═══ Passage provided ═══

We have previously run stories about 2 TB, 4 TB, and 6 TB Solid State Drives (SSDs) and their seemingly inevitable but gradual increase in capacity over time. Samsung just announced a HUGE increase in drive capacity, leap-frogging all other storage devices out there — including spinning hard disk storage [takyon: a 6 TB 2.5" drive already leapfrogs spinning disk]!

Ars Technica is reporting that Samsung unveils 2.5-inch 16TB SSD: The world's largest hard drive. The third-generation 3D V-NAND is now up to 48 TLC layers and 256Gbit per die. From the article:

At the Flash Memory Summit in California, Samsung has unveiled what appears to be the world's largest hard drive—and somewhat surprisingly, it uses NAND flash chips rather than spinning platters. The rather boringly named PM1633a, which is being targeted at the enterprise market, manages to cram almost 16 terabytes into a 2.5-inch SSD package. By comparison, the largest conventional hard drives made by Seagate and Western Digital currently max out at 8 or 10TB.

═══

## What you will do
a) In the passage on Samsung's 16TB SSD, at what event did Samsung unveil the PM1633a?
b) Repeat the passage on Samsung's 16TB SSD from "We have previously" to "leapfrogs spinning disk]!".
c) Condense the paragraph of the Samsung SSD passage that begins "At the Flash Memory Summit" into a short bulleted list that keeps its main facts.
The listing that comes after this passage is from a separate source.

═══ Data block ═══

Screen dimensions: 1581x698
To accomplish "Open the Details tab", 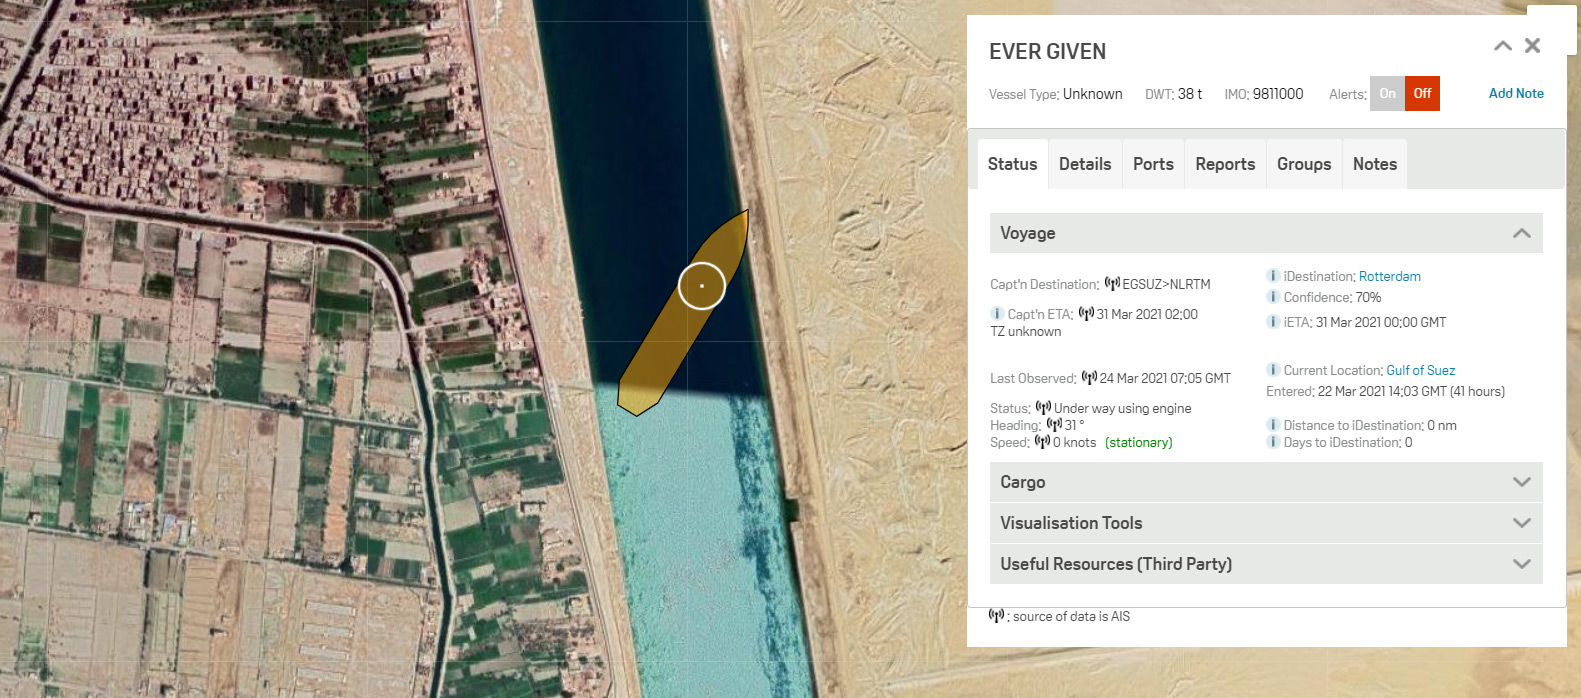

═══

## Answers in order
a) At the Flash Memory Summit in California.

b)
We have previously run stories about 2 TB, 4 TB, and 6 TB Solid State Drives (SSDs) and their seemingly inevitable but gradual increase in capacity over time. Samsung just announced a HUGE increase in drive capacity, leap-frogging all other storage devices out there — including spinning hard disk storage [takyon: a 6 TB 2.5" drive already leapfrogs spinning disk]!

c)
- Samsung unveiled the PM1633a at the Flash Memory Summit in California.
- It appears to be the world's largest hard drive and uses NAND flash chips instead of spinning platters.
- It is aimed at the enterprise market.
- It fits almost 16 terabytes into a 2.5-inch SSD package.
- The largest conventional hard drives from Seagate and Western Digital currently top out at 8 or 10TB.